▸ WORK REQUEST 1:
In the passage about the San Miguel Writers Conference and Literary Festival, into how many numbered cantos is Colum McCann's novel "Apeirogon" broken up?
▸ WORK REQUEST 2:
Write the next part of the passage about the San Miguel Writers Conference and Literary Festival, picking up after its last sentence.

++++ PASSAGE TO READ

The recently concluded San Miguel Writers Conference and Literary Festival made one thing pretty clear: Playing with time and structure, in the hands of inventive authors, makes for storytelling that is both challenging and riveting.
The chronological timeline seems so passe, when you add up the considerable success of the featured keynote authors.
- Delia Owens wrote “Where the Crawdads Sing” in straight chronological order. Then, in a brilliant move, she chopped the novel in half and wove the two disparate timelines into alternating narratives.
- Colum McCann’s soon-to-be-released 400-page novel “Apeirogon” is broken up into 1,001 numbered cantos, a nod to the “1,001 Arabian Nights.”
- Ian Williams structures his debut novel, “Reproduction,” along mathematical/genetic lines. It is written in four sections mirroring the cycle of life and death over several generations. Williams begins with two people and then formats the book as if the characters are “reproducing themselves” toward the inevitable end.

++++++++
++++ SUPPLIED ENTRIES

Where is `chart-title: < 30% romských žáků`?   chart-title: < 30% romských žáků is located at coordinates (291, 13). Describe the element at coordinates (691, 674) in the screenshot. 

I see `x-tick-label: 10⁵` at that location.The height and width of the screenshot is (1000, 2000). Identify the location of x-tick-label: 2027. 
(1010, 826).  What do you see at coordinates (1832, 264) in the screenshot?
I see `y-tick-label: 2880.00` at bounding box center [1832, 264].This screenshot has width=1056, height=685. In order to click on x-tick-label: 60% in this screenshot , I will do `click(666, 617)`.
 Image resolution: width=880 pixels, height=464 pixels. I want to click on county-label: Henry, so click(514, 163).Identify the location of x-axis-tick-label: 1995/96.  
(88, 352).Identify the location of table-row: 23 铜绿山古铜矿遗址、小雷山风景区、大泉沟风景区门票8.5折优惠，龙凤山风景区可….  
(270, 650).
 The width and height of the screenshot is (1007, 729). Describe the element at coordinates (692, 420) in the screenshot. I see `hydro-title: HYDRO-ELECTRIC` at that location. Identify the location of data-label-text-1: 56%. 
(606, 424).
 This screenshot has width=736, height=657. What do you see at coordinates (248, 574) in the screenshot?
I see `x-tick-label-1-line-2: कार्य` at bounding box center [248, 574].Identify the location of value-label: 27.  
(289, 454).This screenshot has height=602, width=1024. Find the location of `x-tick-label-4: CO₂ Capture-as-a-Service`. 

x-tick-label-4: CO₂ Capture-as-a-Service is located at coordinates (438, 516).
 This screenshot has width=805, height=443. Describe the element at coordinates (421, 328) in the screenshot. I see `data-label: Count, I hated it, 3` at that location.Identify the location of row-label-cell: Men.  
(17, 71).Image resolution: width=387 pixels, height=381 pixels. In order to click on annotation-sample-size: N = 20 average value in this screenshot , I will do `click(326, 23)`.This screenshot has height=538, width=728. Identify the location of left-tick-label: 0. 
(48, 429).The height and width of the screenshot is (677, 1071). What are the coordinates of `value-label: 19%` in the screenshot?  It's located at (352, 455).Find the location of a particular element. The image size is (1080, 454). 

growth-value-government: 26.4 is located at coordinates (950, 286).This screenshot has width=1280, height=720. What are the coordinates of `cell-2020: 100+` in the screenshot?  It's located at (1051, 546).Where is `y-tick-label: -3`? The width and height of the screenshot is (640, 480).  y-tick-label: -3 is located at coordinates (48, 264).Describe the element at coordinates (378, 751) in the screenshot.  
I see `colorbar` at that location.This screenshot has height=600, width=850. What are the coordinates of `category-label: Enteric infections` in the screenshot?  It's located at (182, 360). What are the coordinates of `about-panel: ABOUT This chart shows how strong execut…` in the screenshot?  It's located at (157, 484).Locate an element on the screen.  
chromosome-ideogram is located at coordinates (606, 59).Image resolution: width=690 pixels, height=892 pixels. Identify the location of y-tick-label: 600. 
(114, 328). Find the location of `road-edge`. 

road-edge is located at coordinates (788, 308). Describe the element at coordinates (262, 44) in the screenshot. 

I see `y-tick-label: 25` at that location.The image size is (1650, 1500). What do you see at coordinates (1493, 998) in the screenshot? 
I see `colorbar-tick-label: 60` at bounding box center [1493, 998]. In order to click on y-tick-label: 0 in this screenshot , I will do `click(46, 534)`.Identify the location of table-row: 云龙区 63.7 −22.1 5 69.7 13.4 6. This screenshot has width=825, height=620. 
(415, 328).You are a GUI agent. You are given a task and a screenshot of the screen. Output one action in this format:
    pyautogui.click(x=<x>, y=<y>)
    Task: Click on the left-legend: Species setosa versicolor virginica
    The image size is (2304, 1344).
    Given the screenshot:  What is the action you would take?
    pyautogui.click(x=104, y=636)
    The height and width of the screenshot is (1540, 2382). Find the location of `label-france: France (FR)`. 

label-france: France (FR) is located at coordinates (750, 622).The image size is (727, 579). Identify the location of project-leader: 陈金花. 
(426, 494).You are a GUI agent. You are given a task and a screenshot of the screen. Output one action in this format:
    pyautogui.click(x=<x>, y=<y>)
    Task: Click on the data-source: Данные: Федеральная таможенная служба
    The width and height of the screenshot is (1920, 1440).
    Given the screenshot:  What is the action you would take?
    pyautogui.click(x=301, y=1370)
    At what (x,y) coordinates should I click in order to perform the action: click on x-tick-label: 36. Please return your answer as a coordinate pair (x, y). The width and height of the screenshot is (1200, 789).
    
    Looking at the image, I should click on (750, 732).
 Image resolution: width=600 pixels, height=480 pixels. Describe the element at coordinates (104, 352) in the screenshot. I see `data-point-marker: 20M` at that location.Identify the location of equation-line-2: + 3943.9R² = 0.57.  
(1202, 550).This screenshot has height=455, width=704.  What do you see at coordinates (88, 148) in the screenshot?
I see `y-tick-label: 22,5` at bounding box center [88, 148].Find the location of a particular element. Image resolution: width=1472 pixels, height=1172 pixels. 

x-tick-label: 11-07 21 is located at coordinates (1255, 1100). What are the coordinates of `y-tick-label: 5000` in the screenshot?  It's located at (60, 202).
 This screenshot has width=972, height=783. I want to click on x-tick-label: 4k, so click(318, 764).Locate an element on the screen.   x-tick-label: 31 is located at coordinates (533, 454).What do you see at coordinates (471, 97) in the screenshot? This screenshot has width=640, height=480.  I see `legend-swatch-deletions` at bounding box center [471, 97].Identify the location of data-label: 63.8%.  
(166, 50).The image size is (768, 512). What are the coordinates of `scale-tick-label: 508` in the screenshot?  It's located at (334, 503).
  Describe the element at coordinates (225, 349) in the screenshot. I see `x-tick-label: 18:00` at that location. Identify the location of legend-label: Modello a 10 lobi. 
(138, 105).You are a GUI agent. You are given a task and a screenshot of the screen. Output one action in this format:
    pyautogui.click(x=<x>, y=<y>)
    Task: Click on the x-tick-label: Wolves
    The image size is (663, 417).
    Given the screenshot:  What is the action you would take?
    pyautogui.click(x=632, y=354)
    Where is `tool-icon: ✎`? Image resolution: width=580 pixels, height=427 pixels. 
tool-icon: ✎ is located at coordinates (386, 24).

++++++++

▸ ANSWER AREA 1:
1,001

▸ ANSWER AREA 2:
- Madeleine Thien’s next book, on the philosopher Spinoza is a ways off but in her keynote address she took her audience down a beguiling and meditative path through time, space, and imagination — in and out of rooms, real and imagined, and all inhabited by some aspect of Spinoza. There was nothing linear or chronological about it
- Tommy Orange begins his debut novel, “There There,” with a powerful essay on the very real acts of violence and genocide experienced by Native Americans.